WHAT YOU HAVE TO DO:
An exact copy of every line from the one holding "Rate immediate supervisor as Very Poor" to the end of the entries below is required; leave the pictures out.

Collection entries
----

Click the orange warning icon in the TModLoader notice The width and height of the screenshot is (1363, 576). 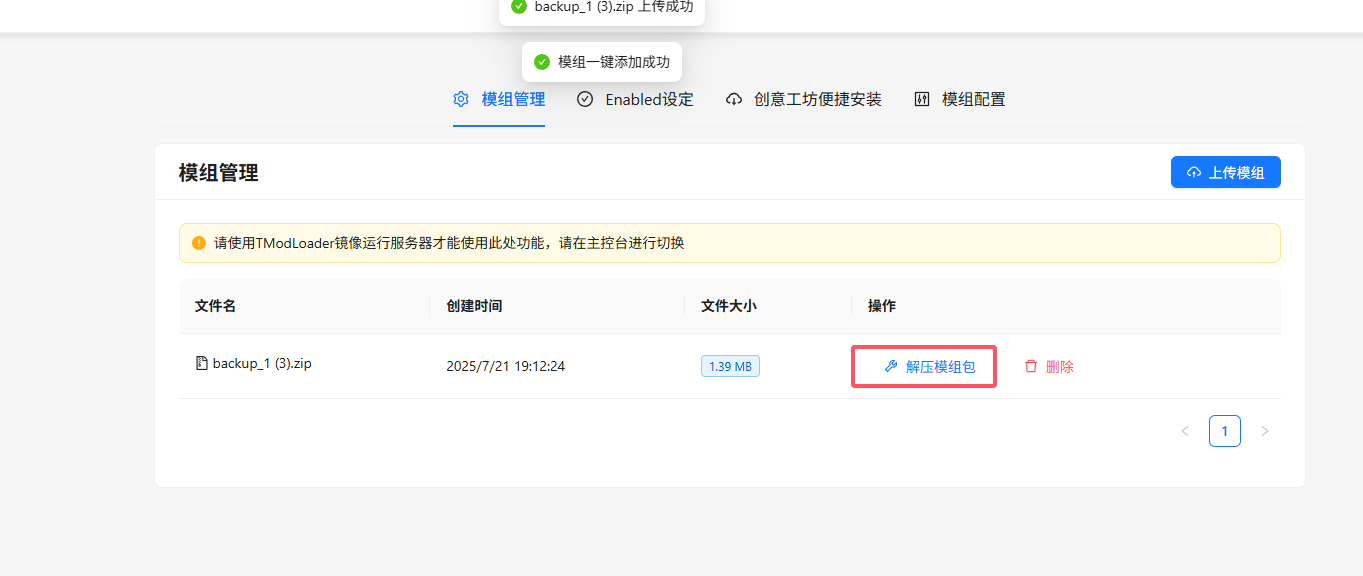click(198, 243)
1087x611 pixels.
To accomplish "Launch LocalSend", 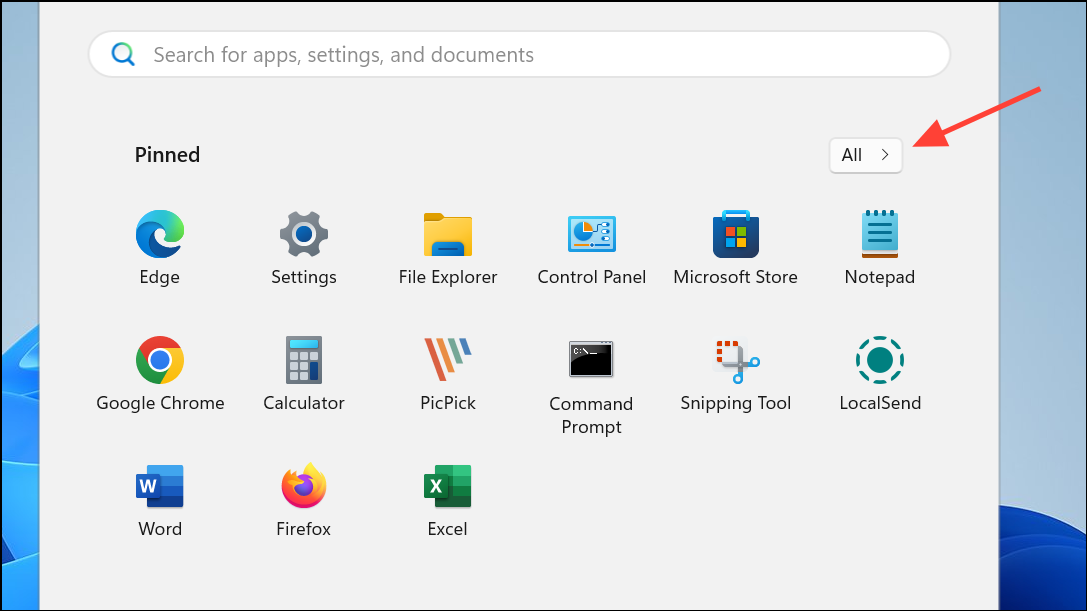I will coord(879,360).
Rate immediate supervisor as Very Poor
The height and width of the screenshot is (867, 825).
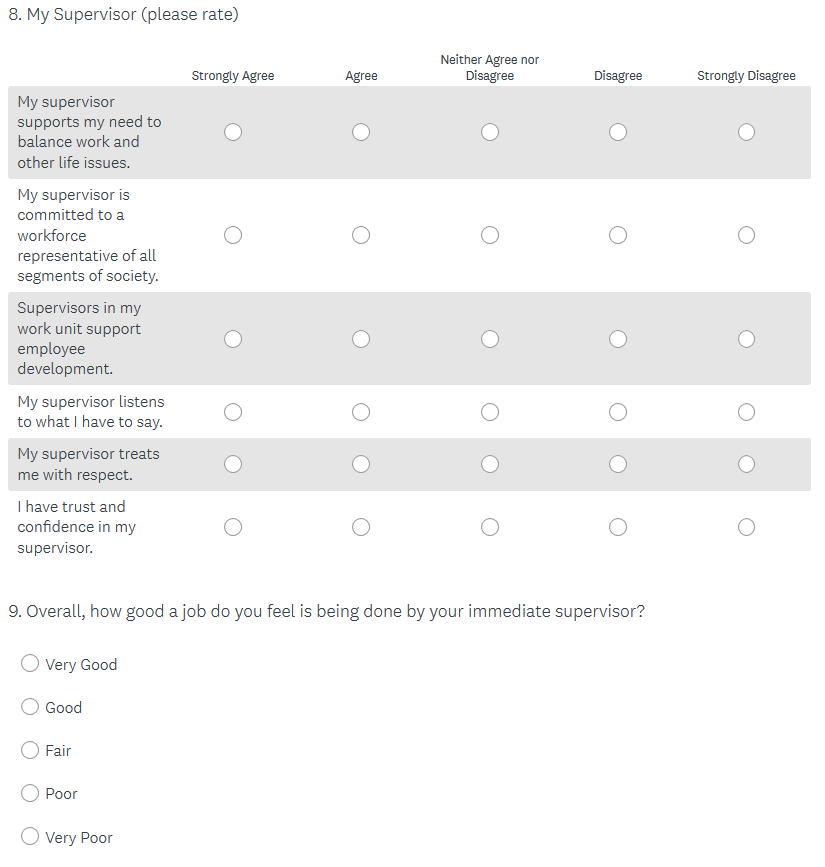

----

SOLUTION TO THIS TASK:
Rate immediate supervisor as Very Poor
The height and width of the screenshot is (867, 825).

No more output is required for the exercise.